Anche la coltivazione è condizionata dalle esigenze di questo mercato: per ottenere cipolle di misure molto piccole, dette “perline”, la semina è molto fitta. Condizione che permette una crescita ridotta del gustoso bulbo.

La Maggiolina è più piccola della Borettana, da 16 a 40 mm (20-30 mm per il mercato estero) di calibro, contro 20 – 80 mm. Grandezza a parte, le due cipolle si distinguono a colpo d’occhio. La Cipolla Maggiolina è tonda e di colore bianco brillante, tanto che gli inglesi la chiamano “silver skin onion” (cipolla dalla buccia d’argento). La Cipolla Borettana ha invece una forma più schiacciata e il colore è giallo paglierino.

Cambia anche la consistenza, mentre la Borettana ha una consistenza morbida e un sapore dolce, la Maggiolina è croccante, caratteristica particolarmente apprezzata all’estero, e un gusto più pungente.

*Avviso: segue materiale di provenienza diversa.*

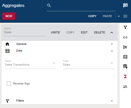Collapse the Data section
131x108 pixels.
coord(59,51)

In cucina entrambe le cipolle mostrano la loro grande versatilità. Considerando le caratteristiche organolettiche del prodotto si possono creare abbinamenti più o meno dolci. Oltre a questo è utile considerare la consistenza del prodotto rispetto all’utilizzo, perché in alcuni piatti, ad esempio, risulta più gradevole una cipolla morbida.

Le Maggioline possono essere utilizzate per preparare la classica salsa giardiniera, per i sottaceti, come contorno in umido, cotte al forno o alla griglia. Come le Borettane sono molto gustose fatte semplicemente saltare in padella in agrodolce con un filo d’olio extravergine di oliva e aceto balsamico. La Regina della Bassa con il suo gusto più delicato è perfetta anche per preparare un soffritto delicato per arricchire zuppe e minestre.

Non resta che attendere l’appuntamento con la nuova raccolta di Maggiolina che resterà con noi circa due mesi, mentre la Borettana non ci abbandonerà facilmente ed è già pronta a rimanere sulla tavola per altri 10 mesi.